+++ INPUT

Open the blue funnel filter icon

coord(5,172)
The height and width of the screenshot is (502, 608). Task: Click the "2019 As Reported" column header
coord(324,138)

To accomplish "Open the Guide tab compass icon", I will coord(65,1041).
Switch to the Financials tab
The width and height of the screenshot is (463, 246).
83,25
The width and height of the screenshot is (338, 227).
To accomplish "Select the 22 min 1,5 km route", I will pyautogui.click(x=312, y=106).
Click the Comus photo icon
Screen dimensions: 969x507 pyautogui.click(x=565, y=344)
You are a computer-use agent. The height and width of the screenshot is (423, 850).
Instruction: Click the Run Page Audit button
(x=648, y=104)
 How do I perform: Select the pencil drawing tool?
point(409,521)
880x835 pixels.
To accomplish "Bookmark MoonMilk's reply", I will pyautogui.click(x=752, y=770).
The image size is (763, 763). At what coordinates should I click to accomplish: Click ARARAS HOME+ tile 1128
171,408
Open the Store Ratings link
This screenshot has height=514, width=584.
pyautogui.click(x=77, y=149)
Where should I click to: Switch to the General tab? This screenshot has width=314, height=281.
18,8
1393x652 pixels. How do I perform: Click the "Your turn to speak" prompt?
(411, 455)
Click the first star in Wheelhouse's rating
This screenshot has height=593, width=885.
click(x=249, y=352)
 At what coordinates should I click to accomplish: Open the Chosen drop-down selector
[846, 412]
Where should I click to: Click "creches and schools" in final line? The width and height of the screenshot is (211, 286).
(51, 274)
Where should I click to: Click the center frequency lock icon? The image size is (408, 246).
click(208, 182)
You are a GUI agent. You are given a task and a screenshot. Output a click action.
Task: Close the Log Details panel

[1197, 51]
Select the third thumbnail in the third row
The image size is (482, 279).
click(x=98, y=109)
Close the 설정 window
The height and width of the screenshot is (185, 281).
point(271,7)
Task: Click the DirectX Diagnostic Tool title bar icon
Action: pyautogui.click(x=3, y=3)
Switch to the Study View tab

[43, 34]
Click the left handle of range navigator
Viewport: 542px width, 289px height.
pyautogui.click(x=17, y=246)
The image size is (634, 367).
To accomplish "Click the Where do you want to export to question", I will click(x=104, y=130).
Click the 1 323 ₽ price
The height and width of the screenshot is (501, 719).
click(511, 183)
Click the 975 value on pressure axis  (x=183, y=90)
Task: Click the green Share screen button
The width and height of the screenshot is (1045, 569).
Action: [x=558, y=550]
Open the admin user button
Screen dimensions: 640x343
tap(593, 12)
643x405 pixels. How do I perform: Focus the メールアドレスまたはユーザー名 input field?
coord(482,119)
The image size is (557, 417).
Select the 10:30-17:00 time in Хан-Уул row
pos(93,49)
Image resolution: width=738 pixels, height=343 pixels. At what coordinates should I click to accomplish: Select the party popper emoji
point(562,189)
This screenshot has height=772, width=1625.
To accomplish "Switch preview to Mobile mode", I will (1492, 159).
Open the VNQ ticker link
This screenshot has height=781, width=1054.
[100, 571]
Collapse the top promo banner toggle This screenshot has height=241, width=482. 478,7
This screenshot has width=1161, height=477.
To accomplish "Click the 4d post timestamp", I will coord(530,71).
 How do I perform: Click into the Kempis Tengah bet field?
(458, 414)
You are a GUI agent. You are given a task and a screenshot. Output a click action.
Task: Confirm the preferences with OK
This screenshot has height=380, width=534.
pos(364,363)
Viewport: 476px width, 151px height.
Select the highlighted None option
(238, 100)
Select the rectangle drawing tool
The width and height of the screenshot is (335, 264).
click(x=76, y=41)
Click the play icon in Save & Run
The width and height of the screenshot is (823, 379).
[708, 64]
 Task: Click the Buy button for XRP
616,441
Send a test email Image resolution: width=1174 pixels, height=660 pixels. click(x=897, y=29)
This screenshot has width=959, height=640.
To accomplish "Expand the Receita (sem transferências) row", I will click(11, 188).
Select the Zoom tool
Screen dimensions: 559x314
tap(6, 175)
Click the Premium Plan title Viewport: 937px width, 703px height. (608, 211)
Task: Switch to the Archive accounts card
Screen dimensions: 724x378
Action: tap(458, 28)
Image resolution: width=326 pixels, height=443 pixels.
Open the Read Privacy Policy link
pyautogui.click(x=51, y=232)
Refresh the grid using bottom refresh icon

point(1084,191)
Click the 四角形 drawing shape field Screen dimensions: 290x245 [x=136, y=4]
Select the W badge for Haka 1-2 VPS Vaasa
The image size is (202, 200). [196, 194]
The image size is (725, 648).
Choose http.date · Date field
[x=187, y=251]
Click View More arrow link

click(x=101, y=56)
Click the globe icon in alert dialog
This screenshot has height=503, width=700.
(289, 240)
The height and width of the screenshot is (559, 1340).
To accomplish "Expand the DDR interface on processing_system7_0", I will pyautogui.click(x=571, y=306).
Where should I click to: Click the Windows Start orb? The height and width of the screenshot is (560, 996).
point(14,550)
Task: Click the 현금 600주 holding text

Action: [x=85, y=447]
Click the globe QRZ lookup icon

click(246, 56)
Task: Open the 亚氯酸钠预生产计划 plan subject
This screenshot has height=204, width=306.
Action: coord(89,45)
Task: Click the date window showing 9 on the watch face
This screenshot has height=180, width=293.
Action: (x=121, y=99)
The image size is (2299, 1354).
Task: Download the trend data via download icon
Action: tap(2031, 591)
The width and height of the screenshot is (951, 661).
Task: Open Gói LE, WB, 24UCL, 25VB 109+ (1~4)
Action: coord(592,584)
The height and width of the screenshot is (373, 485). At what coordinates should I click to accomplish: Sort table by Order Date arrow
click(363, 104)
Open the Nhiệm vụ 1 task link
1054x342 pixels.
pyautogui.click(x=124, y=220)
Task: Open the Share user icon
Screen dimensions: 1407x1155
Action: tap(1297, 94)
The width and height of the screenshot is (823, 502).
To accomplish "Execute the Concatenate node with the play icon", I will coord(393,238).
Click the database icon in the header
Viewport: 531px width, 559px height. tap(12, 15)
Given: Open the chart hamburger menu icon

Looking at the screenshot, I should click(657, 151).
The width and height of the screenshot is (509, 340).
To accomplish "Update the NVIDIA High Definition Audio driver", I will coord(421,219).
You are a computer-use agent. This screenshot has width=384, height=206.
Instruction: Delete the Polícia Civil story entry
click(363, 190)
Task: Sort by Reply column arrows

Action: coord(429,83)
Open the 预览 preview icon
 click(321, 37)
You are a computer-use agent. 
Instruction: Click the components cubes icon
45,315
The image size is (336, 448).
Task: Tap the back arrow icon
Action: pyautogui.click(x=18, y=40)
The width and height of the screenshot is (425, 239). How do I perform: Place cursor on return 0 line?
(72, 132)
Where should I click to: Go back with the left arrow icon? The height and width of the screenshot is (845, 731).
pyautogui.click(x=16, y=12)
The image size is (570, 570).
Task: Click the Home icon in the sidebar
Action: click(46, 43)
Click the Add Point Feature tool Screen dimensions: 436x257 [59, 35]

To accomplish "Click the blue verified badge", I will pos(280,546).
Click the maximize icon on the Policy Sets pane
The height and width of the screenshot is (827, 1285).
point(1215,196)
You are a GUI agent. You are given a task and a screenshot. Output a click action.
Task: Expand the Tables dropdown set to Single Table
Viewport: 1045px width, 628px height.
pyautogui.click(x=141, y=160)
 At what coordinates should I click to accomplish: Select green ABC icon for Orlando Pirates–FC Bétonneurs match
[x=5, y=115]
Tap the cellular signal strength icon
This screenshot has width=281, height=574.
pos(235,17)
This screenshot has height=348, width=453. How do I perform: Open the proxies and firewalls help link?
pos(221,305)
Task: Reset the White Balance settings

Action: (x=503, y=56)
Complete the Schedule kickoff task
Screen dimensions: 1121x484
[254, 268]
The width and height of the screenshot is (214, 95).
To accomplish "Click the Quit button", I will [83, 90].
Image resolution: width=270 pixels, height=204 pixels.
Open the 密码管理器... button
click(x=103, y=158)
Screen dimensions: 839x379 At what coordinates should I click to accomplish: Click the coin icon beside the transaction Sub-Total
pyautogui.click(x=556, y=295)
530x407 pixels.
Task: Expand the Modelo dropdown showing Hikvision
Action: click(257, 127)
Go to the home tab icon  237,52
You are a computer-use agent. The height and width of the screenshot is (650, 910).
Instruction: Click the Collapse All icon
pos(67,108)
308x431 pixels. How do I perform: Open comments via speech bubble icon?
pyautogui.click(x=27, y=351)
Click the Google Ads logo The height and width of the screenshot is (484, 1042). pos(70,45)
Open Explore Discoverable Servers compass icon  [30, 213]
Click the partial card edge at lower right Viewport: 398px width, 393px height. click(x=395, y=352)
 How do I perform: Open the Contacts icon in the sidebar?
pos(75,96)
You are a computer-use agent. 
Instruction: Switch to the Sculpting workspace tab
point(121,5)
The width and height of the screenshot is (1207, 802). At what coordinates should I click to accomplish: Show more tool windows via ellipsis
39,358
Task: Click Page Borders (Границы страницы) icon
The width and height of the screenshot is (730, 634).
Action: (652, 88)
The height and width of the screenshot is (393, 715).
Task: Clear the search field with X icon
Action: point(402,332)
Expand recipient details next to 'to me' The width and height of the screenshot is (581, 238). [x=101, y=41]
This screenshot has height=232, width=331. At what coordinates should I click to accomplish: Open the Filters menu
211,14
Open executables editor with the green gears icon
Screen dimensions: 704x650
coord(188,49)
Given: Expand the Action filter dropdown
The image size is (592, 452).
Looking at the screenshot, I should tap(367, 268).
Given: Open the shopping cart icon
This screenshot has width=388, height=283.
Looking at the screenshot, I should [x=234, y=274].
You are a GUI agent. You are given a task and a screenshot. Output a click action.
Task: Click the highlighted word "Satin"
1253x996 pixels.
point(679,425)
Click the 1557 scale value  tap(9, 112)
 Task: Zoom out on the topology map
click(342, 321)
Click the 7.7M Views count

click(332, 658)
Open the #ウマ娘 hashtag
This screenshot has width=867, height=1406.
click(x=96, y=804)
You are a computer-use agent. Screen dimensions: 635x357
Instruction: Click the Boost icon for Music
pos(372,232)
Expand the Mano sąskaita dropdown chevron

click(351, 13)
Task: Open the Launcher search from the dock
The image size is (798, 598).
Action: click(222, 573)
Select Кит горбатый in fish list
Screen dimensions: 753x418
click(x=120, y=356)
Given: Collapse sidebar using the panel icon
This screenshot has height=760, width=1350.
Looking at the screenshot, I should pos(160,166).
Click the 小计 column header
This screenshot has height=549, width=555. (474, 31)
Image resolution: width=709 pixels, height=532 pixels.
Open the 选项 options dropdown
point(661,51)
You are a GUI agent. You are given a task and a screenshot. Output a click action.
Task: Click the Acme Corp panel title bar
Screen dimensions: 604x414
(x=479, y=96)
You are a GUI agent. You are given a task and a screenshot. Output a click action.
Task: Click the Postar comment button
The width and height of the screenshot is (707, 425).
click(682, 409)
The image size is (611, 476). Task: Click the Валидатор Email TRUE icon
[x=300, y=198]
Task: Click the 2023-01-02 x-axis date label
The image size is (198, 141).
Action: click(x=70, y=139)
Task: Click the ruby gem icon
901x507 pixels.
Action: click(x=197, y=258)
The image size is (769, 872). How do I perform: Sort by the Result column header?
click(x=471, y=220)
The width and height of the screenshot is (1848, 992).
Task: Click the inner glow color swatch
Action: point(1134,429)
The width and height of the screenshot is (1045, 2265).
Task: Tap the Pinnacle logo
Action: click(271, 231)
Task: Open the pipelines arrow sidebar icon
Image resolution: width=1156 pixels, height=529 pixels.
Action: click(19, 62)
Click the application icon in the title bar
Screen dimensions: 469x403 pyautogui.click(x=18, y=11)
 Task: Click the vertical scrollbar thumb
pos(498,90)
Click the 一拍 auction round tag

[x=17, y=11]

++++++

▸ WHAT IS BEING ASKED: Where a line of the data above includes the string "value", pull it out.

▸ YOUR RESPONSE:
Click the 975 value on pressure axis  (x=183, y=90)
Click the 1557 scale value  tap(9, 112)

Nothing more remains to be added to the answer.